◆ **TO DO**: Write out the following lines exactly as they appear, from first to last.
<<<<
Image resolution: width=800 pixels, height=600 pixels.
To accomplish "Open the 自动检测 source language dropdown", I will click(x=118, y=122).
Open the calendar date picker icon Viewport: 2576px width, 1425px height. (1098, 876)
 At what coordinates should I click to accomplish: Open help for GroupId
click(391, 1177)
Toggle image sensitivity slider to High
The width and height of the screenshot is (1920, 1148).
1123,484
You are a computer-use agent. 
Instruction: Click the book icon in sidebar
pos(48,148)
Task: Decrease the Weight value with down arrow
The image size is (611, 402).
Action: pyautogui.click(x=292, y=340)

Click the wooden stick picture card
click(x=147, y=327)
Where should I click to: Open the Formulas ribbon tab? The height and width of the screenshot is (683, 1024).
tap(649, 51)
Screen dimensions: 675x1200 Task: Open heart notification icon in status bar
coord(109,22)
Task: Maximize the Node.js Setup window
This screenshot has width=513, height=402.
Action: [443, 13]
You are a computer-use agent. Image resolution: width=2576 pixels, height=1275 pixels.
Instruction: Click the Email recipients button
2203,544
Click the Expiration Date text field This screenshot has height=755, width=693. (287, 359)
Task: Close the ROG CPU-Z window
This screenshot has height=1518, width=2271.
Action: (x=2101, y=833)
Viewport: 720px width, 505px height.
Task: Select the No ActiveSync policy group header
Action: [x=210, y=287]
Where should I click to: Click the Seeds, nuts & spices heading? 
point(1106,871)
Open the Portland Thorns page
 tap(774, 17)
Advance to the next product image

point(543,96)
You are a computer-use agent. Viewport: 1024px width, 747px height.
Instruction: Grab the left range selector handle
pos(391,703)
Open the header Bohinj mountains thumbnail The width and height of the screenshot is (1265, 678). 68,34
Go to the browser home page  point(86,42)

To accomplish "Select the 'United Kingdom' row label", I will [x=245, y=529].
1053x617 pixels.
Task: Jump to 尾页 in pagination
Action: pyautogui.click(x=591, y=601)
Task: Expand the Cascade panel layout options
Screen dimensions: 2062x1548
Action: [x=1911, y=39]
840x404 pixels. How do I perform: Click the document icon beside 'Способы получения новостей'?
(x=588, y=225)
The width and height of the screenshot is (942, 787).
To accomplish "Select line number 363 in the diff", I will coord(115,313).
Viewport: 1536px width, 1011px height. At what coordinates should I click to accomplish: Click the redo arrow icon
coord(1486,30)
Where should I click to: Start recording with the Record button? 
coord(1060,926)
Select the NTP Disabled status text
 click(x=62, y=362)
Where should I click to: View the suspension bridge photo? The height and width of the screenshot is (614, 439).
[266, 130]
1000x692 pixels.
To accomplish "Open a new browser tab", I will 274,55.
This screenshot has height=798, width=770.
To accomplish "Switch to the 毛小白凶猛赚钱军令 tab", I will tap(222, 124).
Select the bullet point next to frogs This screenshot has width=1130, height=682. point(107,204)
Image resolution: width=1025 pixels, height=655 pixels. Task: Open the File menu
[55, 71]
>>>>
◆ **RESPONSE**:
Image resolution: width=800 pixels, height=600 pixels.
To accomplish "Open the 自动检测 source language dropdown", I will click(x=118, y=122).
Open the calendar date picker icon Viewport: 2576px width, 1425px height. (1098, 876)
 At what coordinates should I click to accomplish: Open help for GroupId
click(391, 1177)
Toggle image sensitivity slider to High
The width and height of the screenshot is (1920, 1148).
1123,484
You are a computer-use agent. 
Instruction: Click the book icon in sidebar
pos(48,148)
Task: Decrease the Weight value with down arrow
The image size is (611, 402).
Action: pyautogui.click(x=292, y=340)

Click the wooden stick picture card
click(x=147, y=327)
Where should I click to: Open the Formulas ribbon tab? The height and width of the screenshot is (683, 1024).
tap(649, 51)
Screen dimensions: 675x1200 Task: Open heart notification icon in status bar
coord(109,22)
Task: Maximize the Node.js Setup window
This screenshot has width=513, height=402.
Action: [443, 13]
You are a computer-use agent. Image resolution: width=2576 pixels, height=1275 pixels.
Instruction: Click the Email recipients button
2203,544
Click the Expiration Date text field This screenshot has height=755, width=693. (287, 359)
Task: Close the ROG CPU-Z window
This screenshot has height=1518, width=2271.
Action: (x=2101, y=833)
Viewport: 720px width, 505px height.
Task: Select the No ActiveSync policy group header
Action: [x=210, y=287]
Where should I click to: Click the Seeds, nuts & spices heading? 
point(1106,871)
Open the Portland Thorns page
 tap(774, 17)
Advance to the next product image

point(543,96)
You are a computer-use agent. Viewport: 1024px width, 747px height.
Instruction: Grab the left range selector handle
pos(391,703)
Open the header Bohinj mountains thumbnail The width and height of the screenshot is (1265, 678). 68,34
Go to the browser home page  point(86,42)

To accomplish "Select the 'United Kingdom' row label", I will [x=245, y=529].
1053x617 pixels.
Task: Jump to 尾页 in pagination
Action: pyautogui.click(x=591, y=601)
Task: Expand the Cascade panel layout options
Screen dimensions: 2062x1548
Action: [x=1911, y=39]
840x404 pixels. How do I perform: Click the document icon beside 'Способы получения новостей'?
(x=588, y=225)
The width and height of the screenshot is (942, 787).
To accomplish "Select line number 363 in the diff", I will coord(115,313).
Viewport: 1536px width, 1011px height. At what coordinates should I click to accomplish: Click the redo arrow icon
coord(1486,30)
Where should I click to: Start recording with the Record button? 
coord(1060,926)
Select the NTP Disabled status text
 click(x=62, y=362)
Where should I click to: View the suspension bridge photo? The height and width of the screenshot is (614, 439).
[266, 130]
1000x692 pixels.
To accomplish "Open a new browser tab", I will 274,55.
This screenshot has height=798, width=770.
To accomplish "Switch to the 毛小白凶猛赚钱军令 tab", I will tap(222, 124).
Select the bullet point next to frogs This screenshot has width=1130, height=682. point(107,204)
Image resolution: width=1025 pixels, height=655 pixels. Task: Open the File menu
[55, 71]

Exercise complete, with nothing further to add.